§ Directions
#1 In the account of reconnecting with a lost daughter, how many years had the speaker been living in denial?
#2 Continue the account of reconnecting with a lost daughter, starting after its final sentence.

[Opening Document extract section]

I hadn't even told my parents about this daughter; but with this small group, we talked about our background, and we decided: this is the time to bring out our baggage. Maybe we should at that time write to welfare and see if we could reconnect with our daughter we lost?
You know how good God is? Our daughter's mother Carol decided it was our daughter's right to know her heritage, and she wrote, and those letters had landed the same day at welfare. As a result of interest on both sides, they gave us information, and we started to make contact.
For me it was incredibly difficult; when you've covered something, and lived with denial; to face the reality - I couldn't cope with even a photograph of her.
I meant to have something shut away, and behind a big stone; and God says: “roll away the stone” - you don't want to go there. I mean its death there. It's ugly there. It's painful there; but when you actually roll it away, and look at a photograph, and think: actually this is a person.
Her name was Josephine. I thought: that's kind of a bit of a religious name; and the Lord reminded me about how Joseph was: separated from all his brethren; and came back and had a reunion.
It was quite a big thing to actually face reality, when you've been living in denial for 18 years; but we had to really roll away the stone, remove the covering. Then you feel incredibly vulnerable and fragile, and dependent on God.

[Closing Document extract section]
[Opening Supplied information section]

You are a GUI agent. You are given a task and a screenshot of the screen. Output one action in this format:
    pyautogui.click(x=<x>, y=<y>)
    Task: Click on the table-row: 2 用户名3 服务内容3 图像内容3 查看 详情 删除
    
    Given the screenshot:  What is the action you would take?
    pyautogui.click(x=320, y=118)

[Closing Supplied information section]

§ Answers to this exercise
#1 18 years

#2
That's actually just what He wants us to do, when we let go whatever we hid behind. They had fig leaves in Genesis; but they had to actually take those fig leaves off, to receive the covering of skin; and the provision of what Jesus Christ had done on the cross. For me that was quite a vulnerable stage too.
[Mike Connell] So again the issue of humility came in. We had to face the issues in our personal life. We put matters right with one another, and realised that all our lives there'd been this deep hurt. To come and actually admit it... the Lord spoke to me, and clearly He said: you need to put this matter right.
I had to put it right with Joy; I had to go to her father, and put it right with her father. We had to actually come clean about what we had done, which was wrong; and when you do that, when you position yourself the way God says - He provides blessing for you. He provides grace.
[Joy Connell] Yeah, I remember my parents - I invited them up. I said: “there's something I want to talk to you about...” I took the two of them out to the Old Flame, which is the best restaurant I could think of, and sat them down.
I just had to deeply apologise for my secrecy, what I'd hidden from them; and asked their forgiveness for what we had covered at that time, because...
[Mike Connell] That's actually honouring them, by putting right what was wrong. Where there'd been dishonour, there had to be honour restored - and that made such a difference.
[Joy Connell] Then we wrote to Josephine, and we apologised to her. We both apologised for the rejection, and the effect it had on her life; and asked her forgiveness.
Then we decided to make her very welcome. We invited her to come and stay - and that again was a miracle. She was half way through dentistry school. She's a Dentist in Whakatane, and at that stage, she was half way through dentistry training in Dunedin, and she was going back to do a summer school paper; so we invited her to stay after that paper.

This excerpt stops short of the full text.